The axiom of dependent choice can be stated as follows:

For every nonempty set $X$ and every entire binary relation $R$ on $X$, there exists a sequence $(x_n)_{n \in \mathbb{N}}$ in $X$ such that

$x_{n}Rx_{n+1}$ for all $n \in \mathbb{N}$.

Thus, by the axiom of choice, there is a sequence $(\rho_n)_{n \in \mathbb{N}}$ such that $\rho_{n}R\rho_{n+1}$ for all $n \in \mathbb{N}$. This is our infinite one-way path -- we simply reject Zeno's paradox.

Thus, $G$ contains an infinite one-way path; our proof is complete. $\blacksquare$

Afterthought

We appear to have implicitly invoked DC when we asserted that $\bigcup G_n = G$. From what I've seen, the fact seems to be asserted right away in proofs of similar things like colouring infinite graphs, without any explanation. I'm not 100% if this is DC at work here, but it seems to be the case.

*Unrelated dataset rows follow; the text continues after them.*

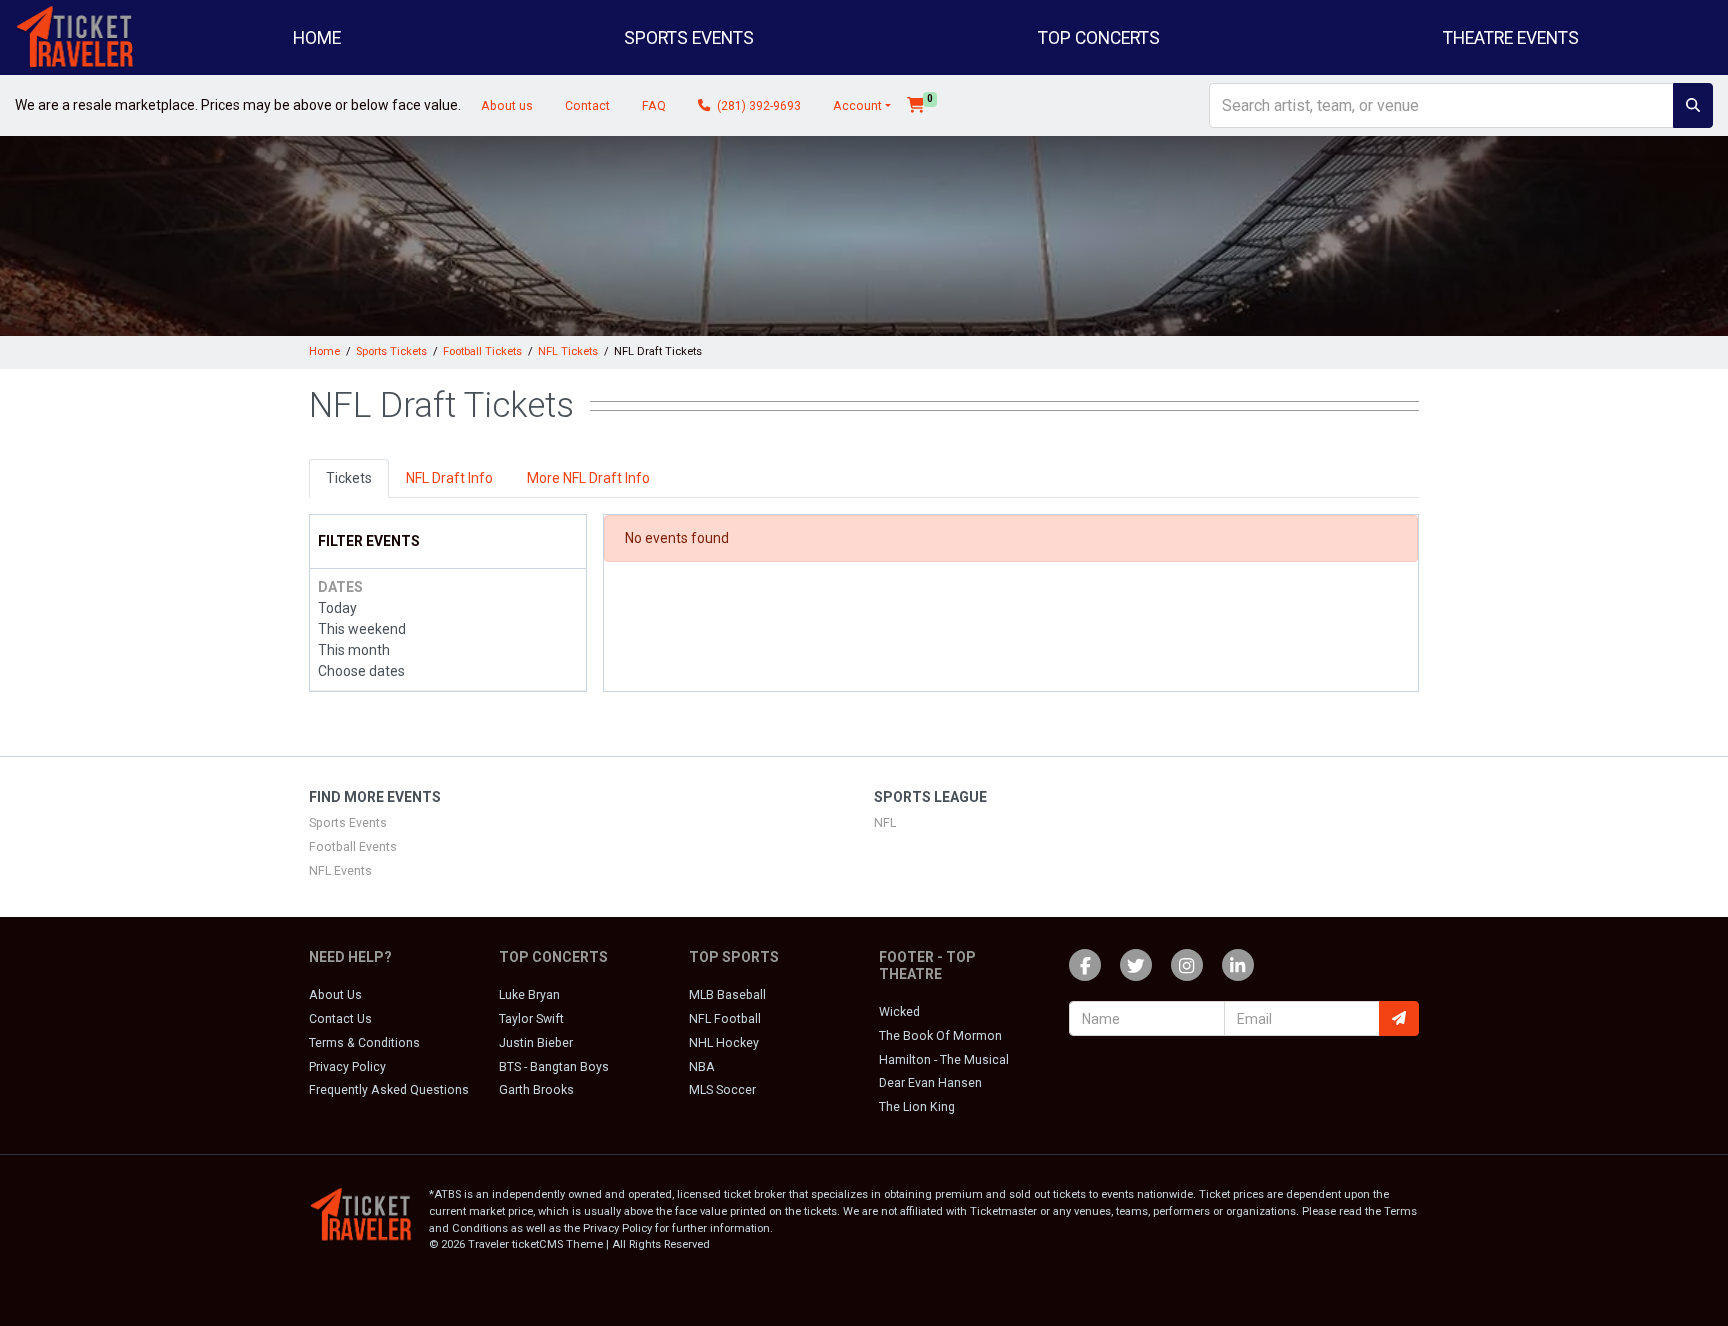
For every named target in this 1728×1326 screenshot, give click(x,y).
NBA (702, 1067)
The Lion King (917, 1107)
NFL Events (340, 871)
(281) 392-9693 (757, 106)
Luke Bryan (529, 995)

As we can see this took a bit of effort to set up, but we needed to establish the vertex and edge tiers in order to set up an iterative scheme for $G$ to be used throughout the proof, rather than in the case of vertex colouring or planarity where the graph can be iterated out one vertex at a time. But in both of these cases similar constructions can be made: instead of $\pi_n$, the number of minimal paths of length $n$, we use the chromatic polynomial $P_G(k)$ or a parameter that represents the number of topologically distinct configurations of $G$, and instead of a "vertex locator" like $x_{ik}^n$ we might have a colour or configuration identifier.

Anyhow, if you've made it this far, thanks for going down the rabbit hole with me! Below is the construction of $\pi_n$, as promised.

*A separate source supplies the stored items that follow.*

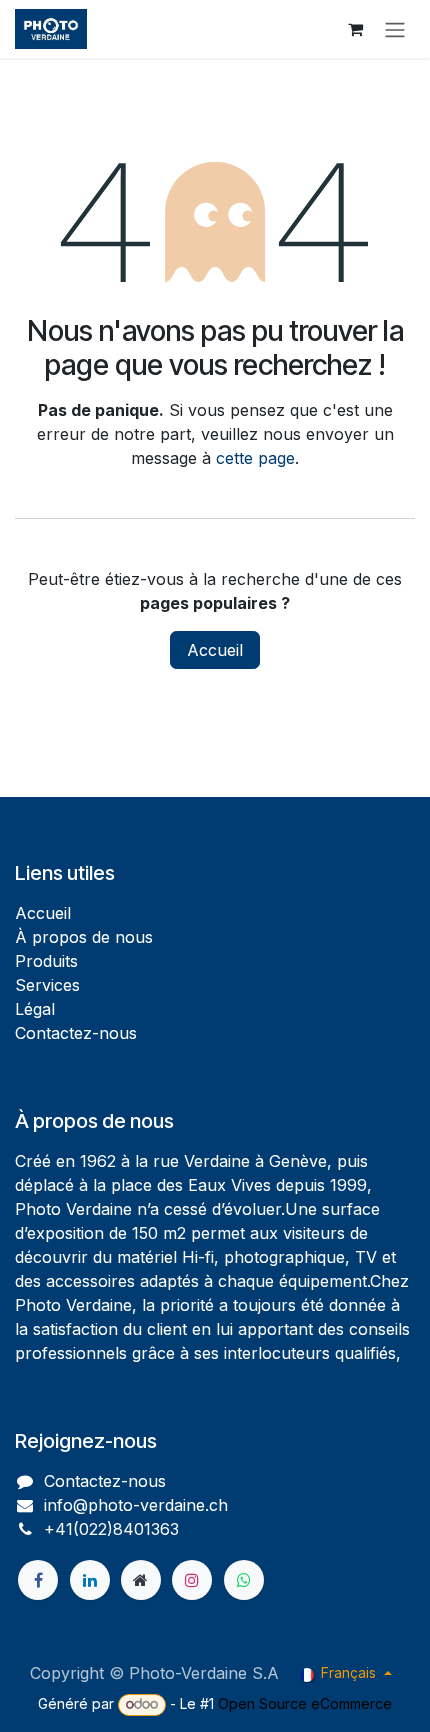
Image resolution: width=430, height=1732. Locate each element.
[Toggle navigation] (395, 29)
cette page (255, 458)
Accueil (215, 650)
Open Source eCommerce (305, 1703)
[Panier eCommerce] (355, 29)
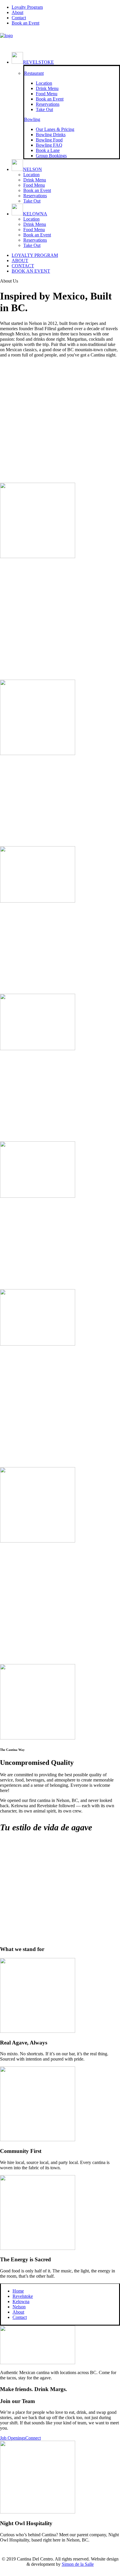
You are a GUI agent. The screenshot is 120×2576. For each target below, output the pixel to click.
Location (31, 174)
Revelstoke (38, 62)
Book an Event (37, 190)
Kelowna (35, 213)
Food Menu (34, 185)
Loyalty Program (27, 7)
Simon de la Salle (78, 2564)
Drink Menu (34, 179)
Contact (19, 17)
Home (18, 2290)
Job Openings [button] (12, 2437)
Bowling (32, 119)
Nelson (32, 169)
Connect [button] (33, 2437)
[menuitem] (66, 7)
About (17, 12)
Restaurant (34, 73)
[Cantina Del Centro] (60, 39)
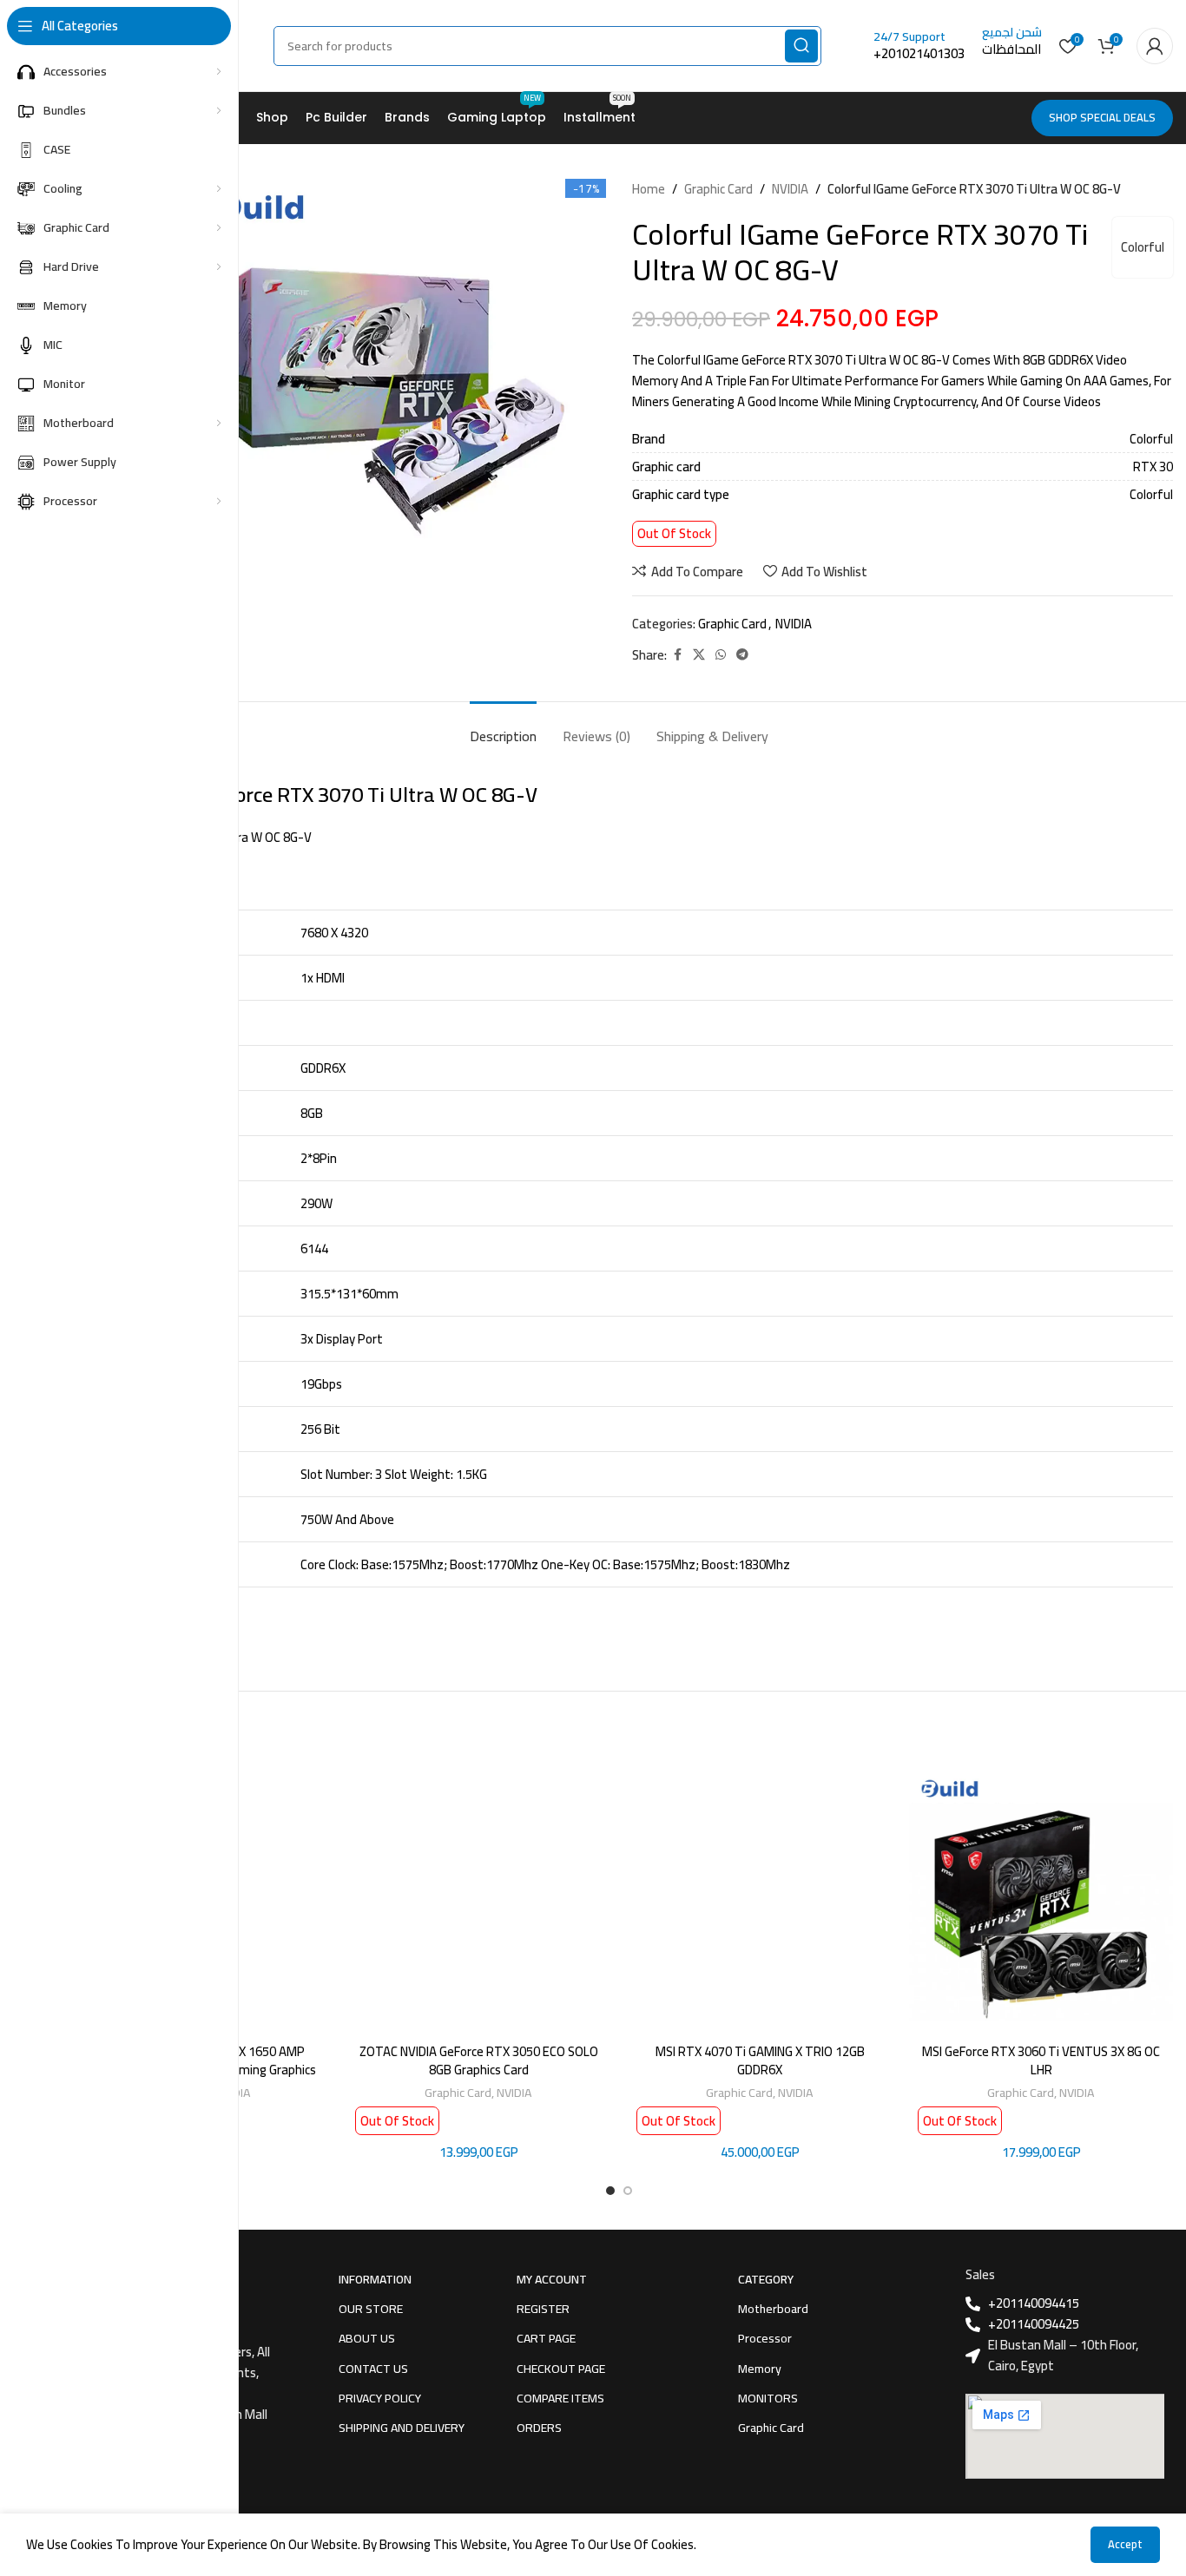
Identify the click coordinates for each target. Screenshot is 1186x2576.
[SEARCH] (801, 46)
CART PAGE (546, 2338)
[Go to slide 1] (610, 2190)
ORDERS (539, 2427)
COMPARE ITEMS (560, 2398)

Appendix: Constructing $\pi_n$

Here we need to return to the tiers of $G$ with respect to $v_0$. just to reiterate, we're still implying "minimal" when we talk about paths, and as a quick recap, we defined the $n^{th}$ tier of $G$ as $T_n = \{w \in V : L(w) = n\}$, the set of vertices which can be reached from $v_0$ via a path of minimum length $n$. The question of defining $\pi_n$, restated, would be: how many paths lead to $T_n$? There are two main parameters involved: given two vertices $v \in T_{n-1}$ and $w \in T_n$, we need to know how many paths lead into $v$, and how many edges join $v$ and $w$. To represent these, we define for all vertices $v$ and $w$:

$Q(v) =$ the number of paths leading into $v$ (we will explicitly define shortly)

$B(v,w) =$ the number of edges joining $v$ and $w$ (there may be more than one)

If we again take $v \in T_{n-1}$ and $w \in T_n$, the product $Q(v)B(v,w)$ gives us the number of paths leading into $w$ from $v$: each of the $Q(v)$ paths leading into $w$ may continue along any one of $B(v,w)$ edges to get there. We can see that this contributes towards $Q(w)$, but there may be other vertices in $T_{n-1}$ that also contribute. But if we add up all the contributions, we get $Q(w)$ as a whole. So we recursively define, for $w \in T_n$:

$Q(w) = \Sigma_{v \in T_{n-1}} Q(v)B(v,w)$ with $Q(v_0) = 1$ (there's only one minimal path from $v_0$ to $v_0$)

Adding up $Q(w)$ for all $w \in T_n$ then gives us the number of paths, $\pi_n$, leading into $T_n$:

$\pi_n = \Sigma_{w \in T_n} Q(w) = \Sigma_{w \in T_n} \Sigma_{v \in T_{n-1}} Q(w)B(v,w)$

$B(v,w)$ is always finite since $G$ is locally finite, thus $Q(w)$ is always finite (since it starts from $Q(v_0)=1$). Therefore, $\pi_n$ is always finite, as indicated in the proof.

And that about wraps it up. Thanks again for reading - I'm gonna go to bed now.